The Colony Palms Hotel in Palm Springs sits near the southwestern edge of the Movie Colony, a neighborhood where Hollywood stars once kept homes.
Everything about it seems designed for discretion, at least from the outside. The courtyard entrance is narrow, lined with green treillage and paved with Saltillo tile. The lobby is intimate, appointed with potted palms and clamshell swivel chairs done in lichen-colored velvet. Wander the grounds and you will come upon a series of secluded nooks and fire pits. Outdoor benches and patio chairs are dressed in classic banana-leaf upholstery. Around the pool, most things are striped (chaises, umbrellas, towels). Over in the corner, couples will be soaking in a jacuzzi the shape of a cloverleaf.
In other words, the Colony Palms feels nothing like the other high-end hotels in Palm Springs. In a sea of succulents, midcentury lines, and glass walls, it’s a pocket of old-world glamour—more Hôtel du Cap-Eden-Roc, a MICHELIN Three Key property, than Ace Hotel & Swim Club.
It was built in 1936 by Al Wertheimer, a casino magnate and alleged member of Detroit’s notorious Purple Gang who also ran the Clover Club on Sunset Boulevard. The Colonial House, as it was called then, opened around the time that the studios instituted the “two-hour rule,” which required actors on contract to stay within two hours of Los Angeles should they be needed on set.
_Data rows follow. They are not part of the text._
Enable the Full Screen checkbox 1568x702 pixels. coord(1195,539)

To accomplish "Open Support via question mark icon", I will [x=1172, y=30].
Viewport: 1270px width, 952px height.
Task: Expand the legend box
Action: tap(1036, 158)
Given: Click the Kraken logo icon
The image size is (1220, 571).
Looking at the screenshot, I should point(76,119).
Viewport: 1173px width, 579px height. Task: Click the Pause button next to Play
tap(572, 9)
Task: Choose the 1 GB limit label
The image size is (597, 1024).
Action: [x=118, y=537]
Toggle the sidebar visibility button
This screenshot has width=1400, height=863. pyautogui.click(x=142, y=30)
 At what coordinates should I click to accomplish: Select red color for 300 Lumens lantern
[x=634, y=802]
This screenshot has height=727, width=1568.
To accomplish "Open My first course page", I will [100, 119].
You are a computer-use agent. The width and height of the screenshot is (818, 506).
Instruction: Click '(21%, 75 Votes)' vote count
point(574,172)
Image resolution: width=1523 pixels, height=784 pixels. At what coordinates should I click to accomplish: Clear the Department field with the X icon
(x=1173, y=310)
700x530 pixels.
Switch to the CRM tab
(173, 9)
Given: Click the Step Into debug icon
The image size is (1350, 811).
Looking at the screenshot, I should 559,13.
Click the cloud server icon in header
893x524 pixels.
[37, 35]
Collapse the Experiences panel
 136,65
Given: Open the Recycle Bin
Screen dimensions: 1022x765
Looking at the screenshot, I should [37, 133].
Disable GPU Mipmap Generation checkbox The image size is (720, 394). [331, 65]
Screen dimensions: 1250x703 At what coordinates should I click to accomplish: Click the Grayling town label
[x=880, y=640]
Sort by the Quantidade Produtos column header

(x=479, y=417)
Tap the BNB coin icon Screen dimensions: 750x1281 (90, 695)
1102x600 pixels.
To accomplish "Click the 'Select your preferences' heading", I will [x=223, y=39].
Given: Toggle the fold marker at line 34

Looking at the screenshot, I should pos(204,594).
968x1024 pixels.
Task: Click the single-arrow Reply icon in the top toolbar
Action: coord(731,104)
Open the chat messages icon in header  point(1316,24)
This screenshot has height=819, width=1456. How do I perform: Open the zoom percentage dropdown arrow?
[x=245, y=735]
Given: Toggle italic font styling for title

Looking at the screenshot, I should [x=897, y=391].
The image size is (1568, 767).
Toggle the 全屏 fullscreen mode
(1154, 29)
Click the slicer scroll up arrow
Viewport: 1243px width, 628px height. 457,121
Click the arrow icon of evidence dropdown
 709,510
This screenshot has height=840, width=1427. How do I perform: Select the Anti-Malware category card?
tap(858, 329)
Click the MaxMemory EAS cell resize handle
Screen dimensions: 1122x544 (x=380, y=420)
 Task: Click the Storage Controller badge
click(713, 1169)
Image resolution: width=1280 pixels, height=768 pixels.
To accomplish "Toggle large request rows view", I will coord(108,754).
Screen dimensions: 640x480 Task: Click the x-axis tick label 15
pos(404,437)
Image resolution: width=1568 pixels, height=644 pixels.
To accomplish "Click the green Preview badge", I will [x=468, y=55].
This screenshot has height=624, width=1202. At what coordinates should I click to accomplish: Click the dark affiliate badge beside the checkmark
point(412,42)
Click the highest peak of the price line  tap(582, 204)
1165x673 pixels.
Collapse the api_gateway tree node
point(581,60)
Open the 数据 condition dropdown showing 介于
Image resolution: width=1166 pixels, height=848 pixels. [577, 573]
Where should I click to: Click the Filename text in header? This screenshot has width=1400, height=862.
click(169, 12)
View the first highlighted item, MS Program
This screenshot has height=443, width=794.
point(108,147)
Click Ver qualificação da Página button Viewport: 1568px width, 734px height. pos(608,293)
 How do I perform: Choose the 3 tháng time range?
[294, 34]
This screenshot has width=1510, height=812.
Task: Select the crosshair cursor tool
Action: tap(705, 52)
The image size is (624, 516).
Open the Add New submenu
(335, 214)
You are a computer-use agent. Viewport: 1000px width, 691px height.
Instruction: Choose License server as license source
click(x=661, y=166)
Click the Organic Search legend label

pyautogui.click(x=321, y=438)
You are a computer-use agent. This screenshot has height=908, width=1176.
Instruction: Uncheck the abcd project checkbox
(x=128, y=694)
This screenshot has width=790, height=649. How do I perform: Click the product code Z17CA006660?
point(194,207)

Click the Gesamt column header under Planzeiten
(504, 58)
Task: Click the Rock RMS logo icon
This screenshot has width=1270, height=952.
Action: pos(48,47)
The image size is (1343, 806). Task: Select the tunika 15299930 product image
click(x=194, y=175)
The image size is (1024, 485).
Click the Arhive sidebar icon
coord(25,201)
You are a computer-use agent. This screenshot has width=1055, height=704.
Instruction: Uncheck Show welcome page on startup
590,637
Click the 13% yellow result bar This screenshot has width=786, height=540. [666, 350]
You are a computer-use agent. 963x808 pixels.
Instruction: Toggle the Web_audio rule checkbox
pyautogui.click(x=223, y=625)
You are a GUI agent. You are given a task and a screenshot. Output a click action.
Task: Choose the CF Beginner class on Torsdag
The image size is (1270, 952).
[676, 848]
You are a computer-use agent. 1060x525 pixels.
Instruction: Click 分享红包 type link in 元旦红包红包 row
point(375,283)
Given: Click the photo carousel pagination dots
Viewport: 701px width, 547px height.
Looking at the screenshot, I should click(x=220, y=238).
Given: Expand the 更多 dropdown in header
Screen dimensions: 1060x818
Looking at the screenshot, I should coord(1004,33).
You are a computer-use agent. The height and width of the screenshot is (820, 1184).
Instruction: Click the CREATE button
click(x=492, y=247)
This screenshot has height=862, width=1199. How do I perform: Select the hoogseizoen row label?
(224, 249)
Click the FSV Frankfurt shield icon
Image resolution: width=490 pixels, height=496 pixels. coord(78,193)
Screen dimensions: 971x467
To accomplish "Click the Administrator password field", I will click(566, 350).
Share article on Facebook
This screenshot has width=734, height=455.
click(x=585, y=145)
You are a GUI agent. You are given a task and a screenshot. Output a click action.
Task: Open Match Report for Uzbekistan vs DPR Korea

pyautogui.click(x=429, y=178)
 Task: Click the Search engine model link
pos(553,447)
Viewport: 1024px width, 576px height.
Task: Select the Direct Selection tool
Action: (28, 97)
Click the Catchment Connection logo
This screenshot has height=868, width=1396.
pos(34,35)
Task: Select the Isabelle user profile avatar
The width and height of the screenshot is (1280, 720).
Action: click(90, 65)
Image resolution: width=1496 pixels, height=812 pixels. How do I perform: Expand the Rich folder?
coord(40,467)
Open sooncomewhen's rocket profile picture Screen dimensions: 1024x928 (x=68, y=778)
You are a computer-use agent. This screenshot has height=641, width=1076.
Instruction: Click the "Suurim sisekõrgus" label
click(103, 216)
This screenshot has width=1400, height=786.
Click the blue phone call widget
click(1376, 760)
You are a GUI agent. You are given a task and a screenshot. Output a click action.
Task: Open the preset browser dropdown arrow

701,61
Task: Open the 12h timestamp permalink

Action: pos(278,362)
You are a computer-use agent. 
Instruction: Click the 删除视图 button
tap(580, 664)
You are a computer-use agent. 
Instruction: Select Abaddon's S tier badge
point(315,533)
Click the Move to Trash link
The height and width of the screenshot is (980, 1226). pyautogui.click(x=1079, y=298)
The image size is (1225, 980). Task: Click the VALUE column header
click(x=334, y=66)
The rule turned Palm Springs, and the Colonial House, into a convenient refuge. (Guests included Clark Gable, Humphrey Bogart, and Carol Lombard.) If it looked like a sleepy Spanish hacienda, inside it was more of a gambling den. According to local lore, it had an underground speakeasy and brothel that visitors could access via a secret staircase hidden behind a cupboard in the pantry.
The hotel has lived many lives since then. In the 1940s it became Howard Manor, under the ownership of Robert Howard, whose father, the California businessman Charles Howard, owned the racehorse, Seabiscuit. Robert’s wife was the actress Andrea Leeds, and perhaps in a nod to her Oscar-nominated role alongside Katherine Hepburn in “Stage Door,” they named its supper club the Academy Room.
Later, the Howards sold it to their friends, Dave and Annie Margolis, who in turn sold a ten percent share to the heavyweight champion Jack Dempsey. In the 1950s and 1960s, their guest list regularly included Frank Sinatra, Howard Hughes, Ronald Reagan, and Zsa Zsa Gabor.
In the 1970s, as if on cue, it was taken over by Sheila Cluff, a fitness enthusiast and onetime figure skater who owned The Oaks, a destination spa in Ojai where guests subsisted on a 750-calorie-a-day diet heavy on carrot sticks and cottage cheese. Cluff converted Howard Manor into a spa called the Palms, bringing poolside aerobics to the desert.
By the time its current owner, Steve Hermann, got a hold of it in 2020, the Colony Palms had undergone more ownership changes and renovations, and its old-Hollywood vibe had been watered down. “It kind of lost its story line,” Hermann says.
Hermann set out to restore the hotel’s original atmosphere—“more the emotional context of a certain timeline than anything specific,” he explains. Art Deco-inspired details now begin with marble floors in the lobby and continue in the guest rooms, with tufted headboards and gold-leaf wallpaper hand-painted by de Gournay. Where the greenery had become too manicured, Hermann let it luxuriate. This, too, evokes a certain mood. In his words: “What was this place originally? It was an escape. It was an oasis, really. We’re in the desert, and it’s an oasis. So, you walk onto the property and you’re in this oasis environment. It’s really kind of overgrown and comfortable and lush.”
Hermann also gutted the poolside cabana restaurant. When it came time to find a chef, Michael Hung was an early candidate. Hung’s credentials were impeccable—he’d trained at Two MICHELIN Star Daniel and Two MICHELIN Star Aquavit in New York City before joining Traci Des Jardins’s team at Jardinière in San Francisco and, later, becoming chef de cuisine at Roland Passot’s La Folie. More recently he’d been executive chef at Faith & Flower, a Roaring Twenties-inspired spot in downtown L.A. that did not survive the pandemic. Hermann did a tasting with Hung. “I’m a big believer in the experience of something as opposed to what it is on paper,” Hermann says. “He just knocked our socks off.”
Hung explains that his menu at Colony Club keeps to an American-European flavor profile: “I cook Asian food as well as I cook French food, but I don’t put it on the menu here because when you look around, you see the south of France. You see Hollywood Regency.”